**DO THIS:**
Swap "filter icon" for "filter button" in the items from the first line through the line with "Action: [28, 640]", keeping everything else unchanged. Leave the pictures out of your answer.

* Begin *

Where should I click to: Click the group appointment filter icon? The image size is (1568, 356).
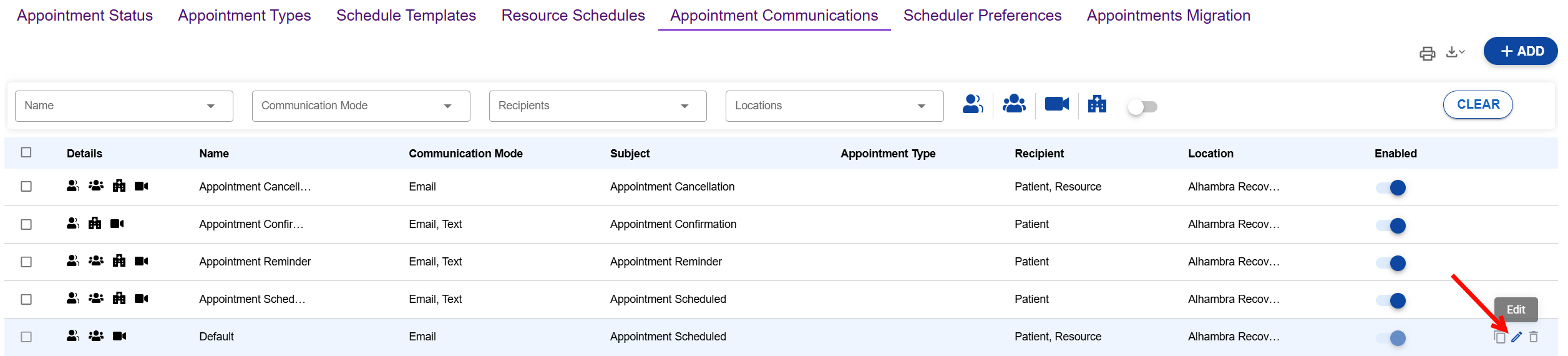1014,104
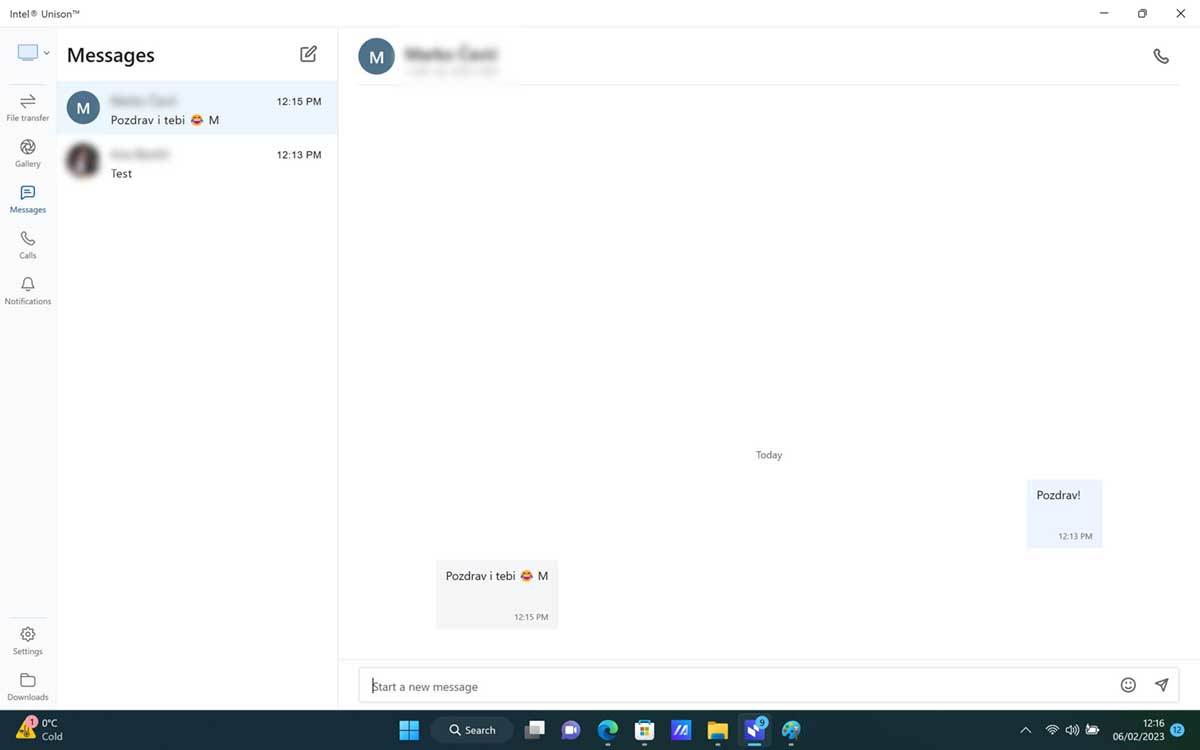Viewport: 1200px width, 750px height.
Task: Open Settings in the sidebar
Action: [28, 640]
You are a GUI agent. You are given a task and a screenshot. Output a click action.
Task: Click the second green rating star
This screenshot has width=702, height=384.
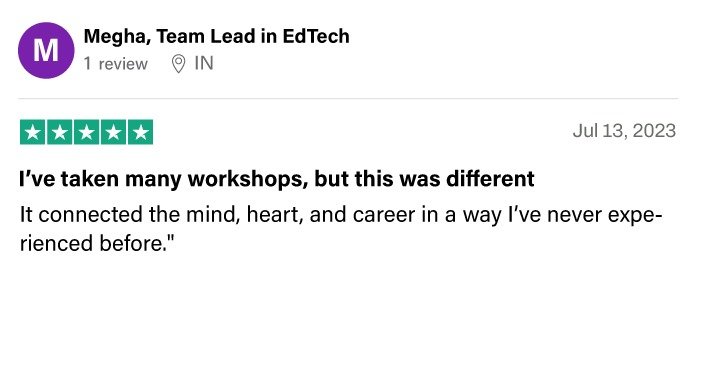click(60, 132)
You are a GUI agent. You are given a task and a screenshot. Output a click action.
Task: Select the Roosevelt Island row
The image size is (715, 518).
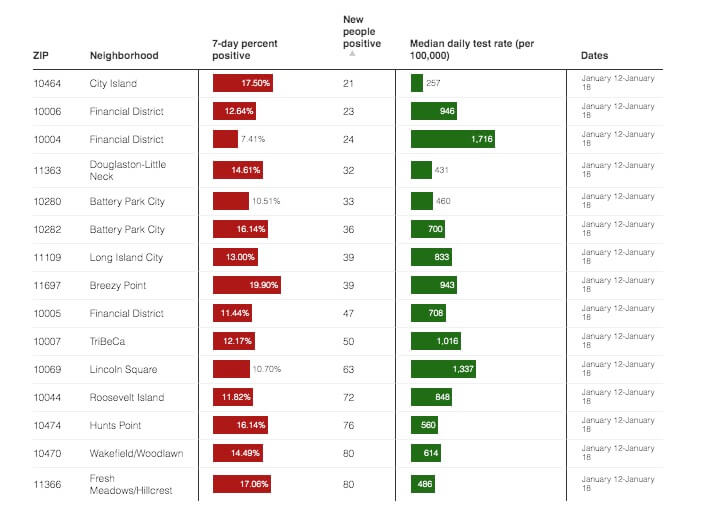(125, 398)
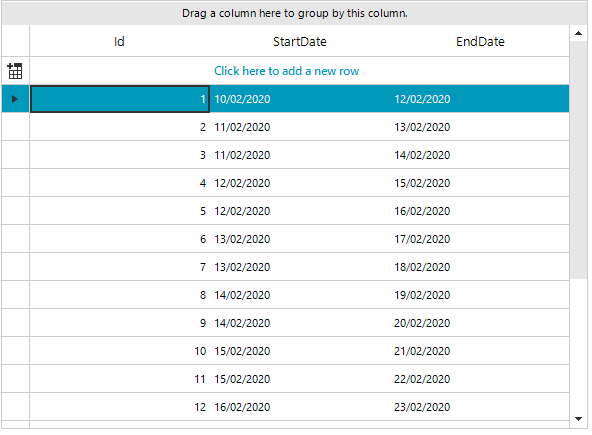Select the Id cell with value 6

[x=120, y=239]
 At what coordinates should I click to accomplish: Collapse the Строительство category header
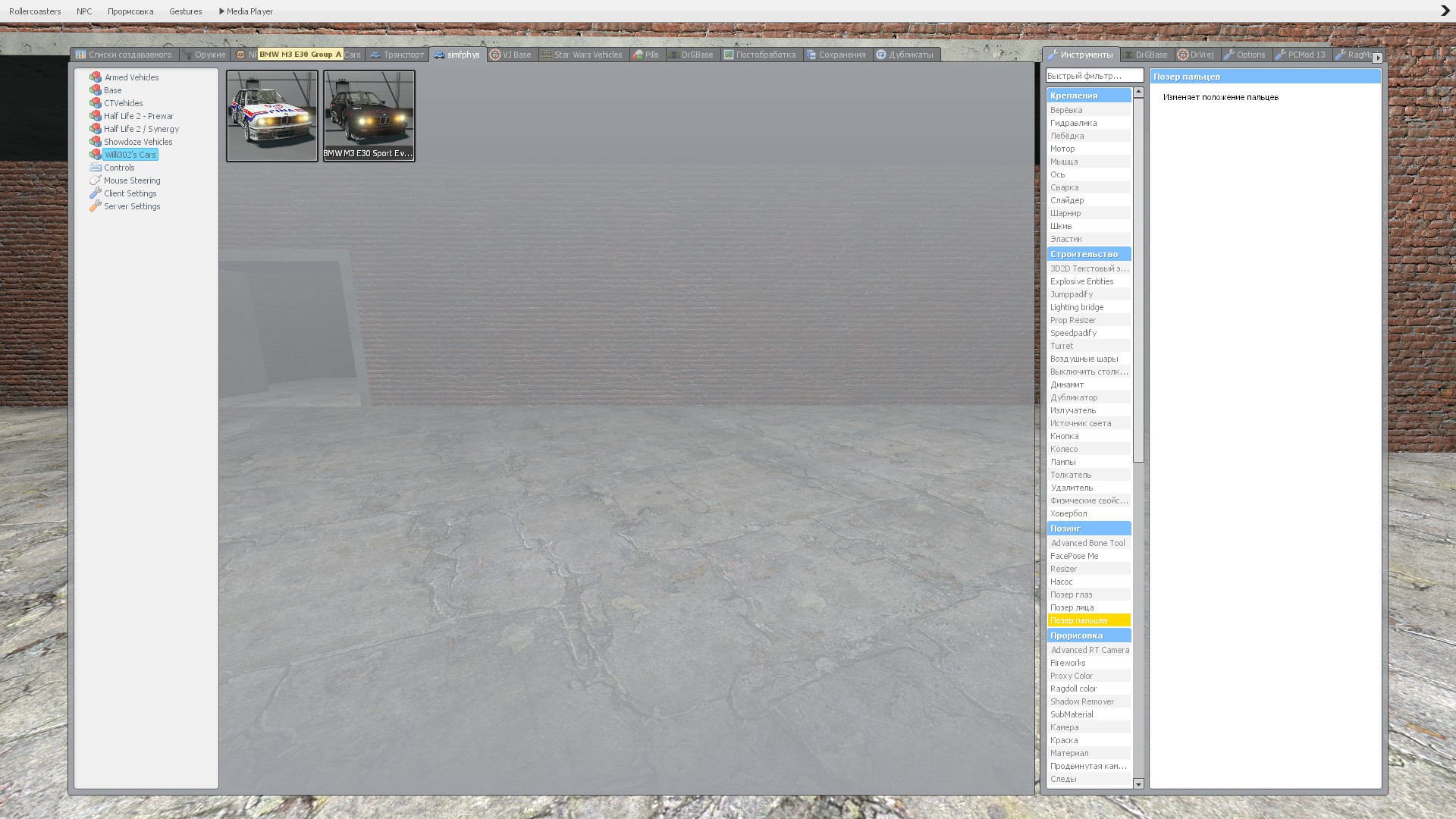1088,254
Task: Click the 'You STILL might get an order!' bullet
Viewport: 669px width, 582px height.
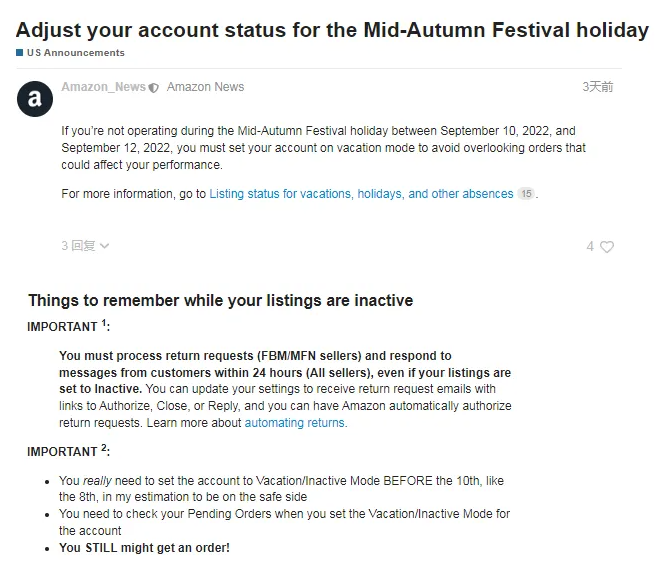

* End *

**TASK OUTPUT:**
Where should I click to: Click the group appointment filter button? The image size is (1568, 356).
1014,104
Viewport: 1200px width, 750px height.
Task: Open Settings in the sidebar
Action: [28, 640]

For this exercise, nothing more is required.